The Indian bourses have been in the grip of volatility in recent times, with the index moving by 6 per cent to 8 per cent within a span of few days a common feature.
Also, the 100-150 points intra-day movements on the Sensex (BSE-30) is certainly not healthy for a majority of investors, which mainly include the trader community that tend to restrict their investment view to a day or two.
However, we re-iterate that this kind of short-term outlook is neither the appropriate investment style nor do we advocate this style of investment practice. Timing the markets is extremely difficult. But for long-term investors, the journey would continue to remain strong.
Such temporary volatility presents long-term investors with an opportune time to build a fundamentally sound portfolio at attractive point-of-entry levels.
As far as the current volatility on the bourses is concerned there are a host of factors responsible for the same, but most of which are temporary in nature.
One factor seems to be the lack of investor conviction at higher levels. This is evident from the selling pressure witnessed at every rise, as 'domestic' investors seem to have decided to sit back and re-work their investment options, especially considering the fact that the domestic benchmark index has already doubled from its lows in April 2003.
The lack of conviction at higher levels is also due to the impending general elections, which tends to cast a shadow over the current policies and initiatives already in place, just in case there is a change of government.
Further, 2004 is also witnessing an outsourcing backlash in the IT sector, which has cast a temporary shadow of gloom over the growth of the sector, especially if this phenomenon gathers further pace.
Also, in January this year, the uncertainties with respect to participatory notes had also unnerved investors, which led to some serious unwinding of positions, both in the derivatives and cash markets.
However, while there have been ample reasons for stock markets to continue to languish within a trading range, some positive developments in 2004 are an indication of the fact that the Indian growth story could continue for some more time to come.
The first and foremost the economy is slated to achieve an 8 per cent growth on an annualised basis, on the back of strong improvement in the agricultural economy.
Also the effects of this strong growth will be seen in FY04 also as higher income (thus higher demand) reaches the rural population on account of improved monsoons last year.
Further, the upgrade of India's long-term foreign currency rating to 'investment grade' from 'sub-investment or speculative grade' by the global rating agency, Moody's Investors Services would also aid India's efforts at improving profitability, as it would aid India Inc to get finer rates on foreign loans, which would help them to keep a check on interest outgo owing to the huge capex plans lined up for the coming years.
The ratings upgrade is also a further vindication of the growing confidence of international agencies in the current state of the Indian economy.
Further, it must be noted that after pouring in almost $6.2 billion in 2003, FIIs have continued with this trend in the current year also with their net investments already near $1.3 billion in Indian equities.

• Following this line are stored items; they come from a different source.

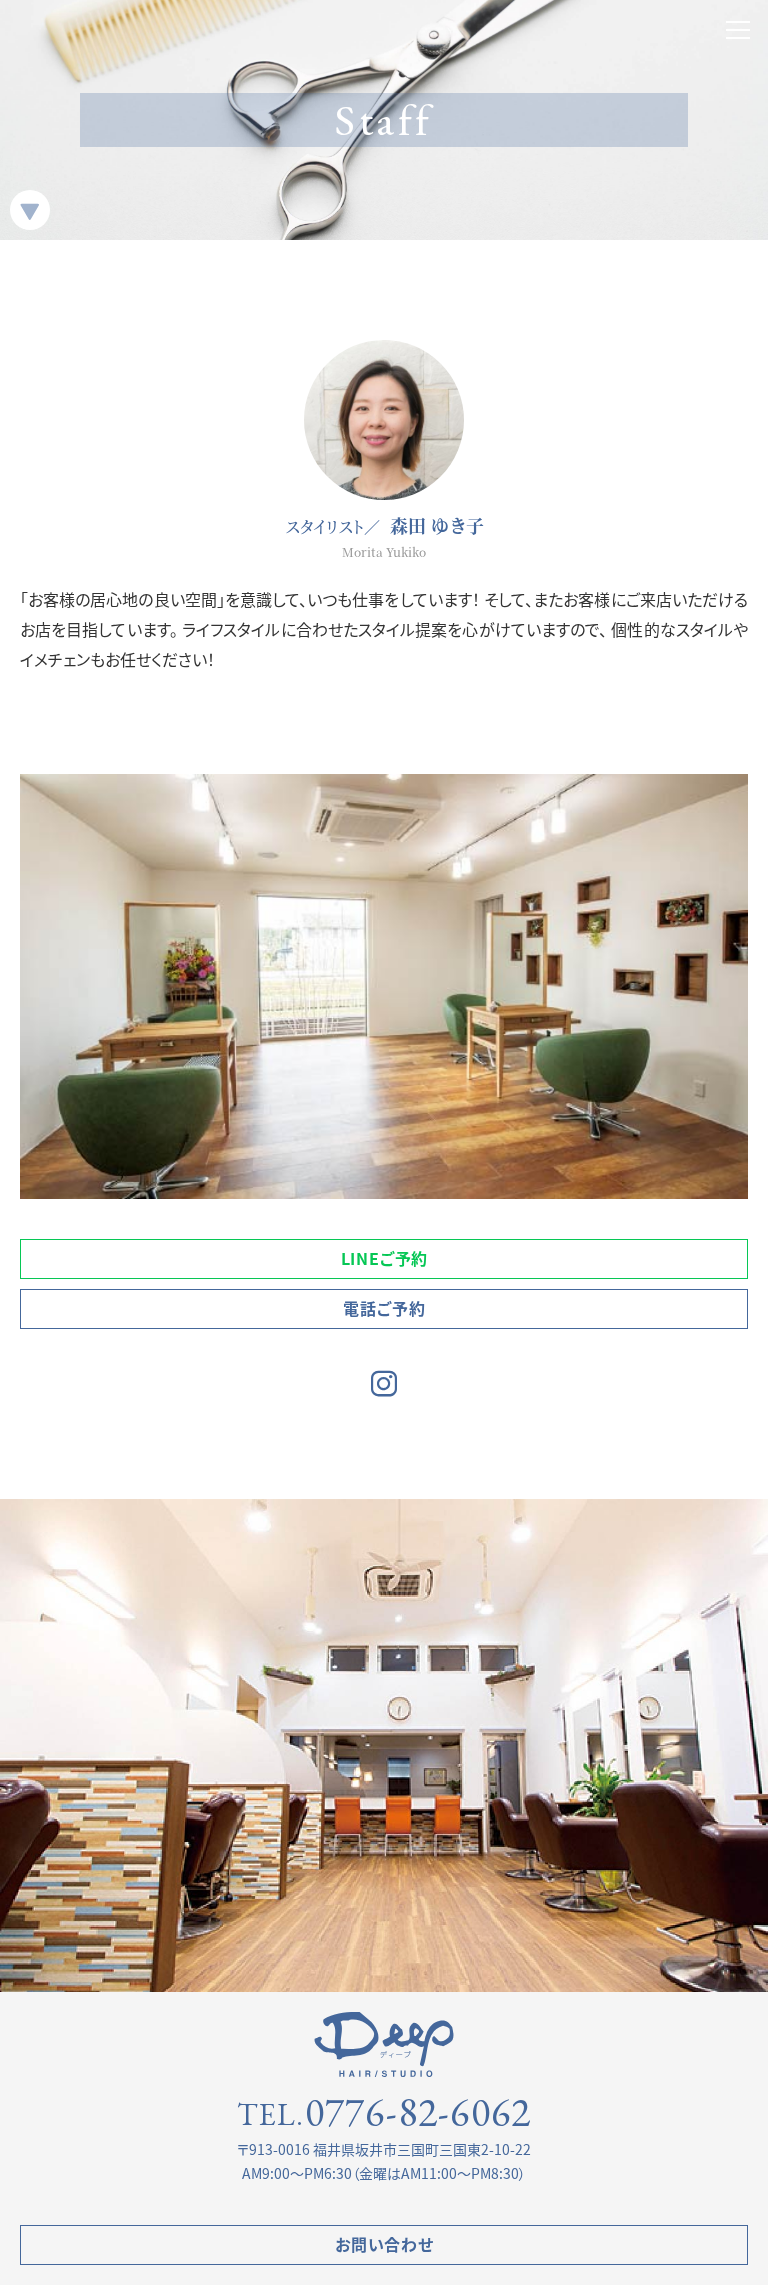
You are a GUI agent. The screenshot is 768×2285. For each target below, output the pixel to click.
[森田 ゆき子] (384, 420)
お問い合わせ (384, 2244)
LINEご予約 (385, 1258)
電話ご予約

This could be due to the fact that the Indian markets continue to trade relatively cheaper on the price/earnings basis when compared to other developed and some emerging markets.
On the trailing twelve months basis, the Indian benchmark indices are trading in the vicinity of 15.5x, which is likely to improve further going forward with Indian companies on a strong growth path. It must be noted that the average has been in the region of about 17x-18x.
Although there still exists some upside for Indian stock markets, one has to come to terms with the fact that the surge in indices from hereon will not be as strong as was witnessed in 2003 and thus expectations need to be toned down. In fact, from now onwards patience is the name of the game.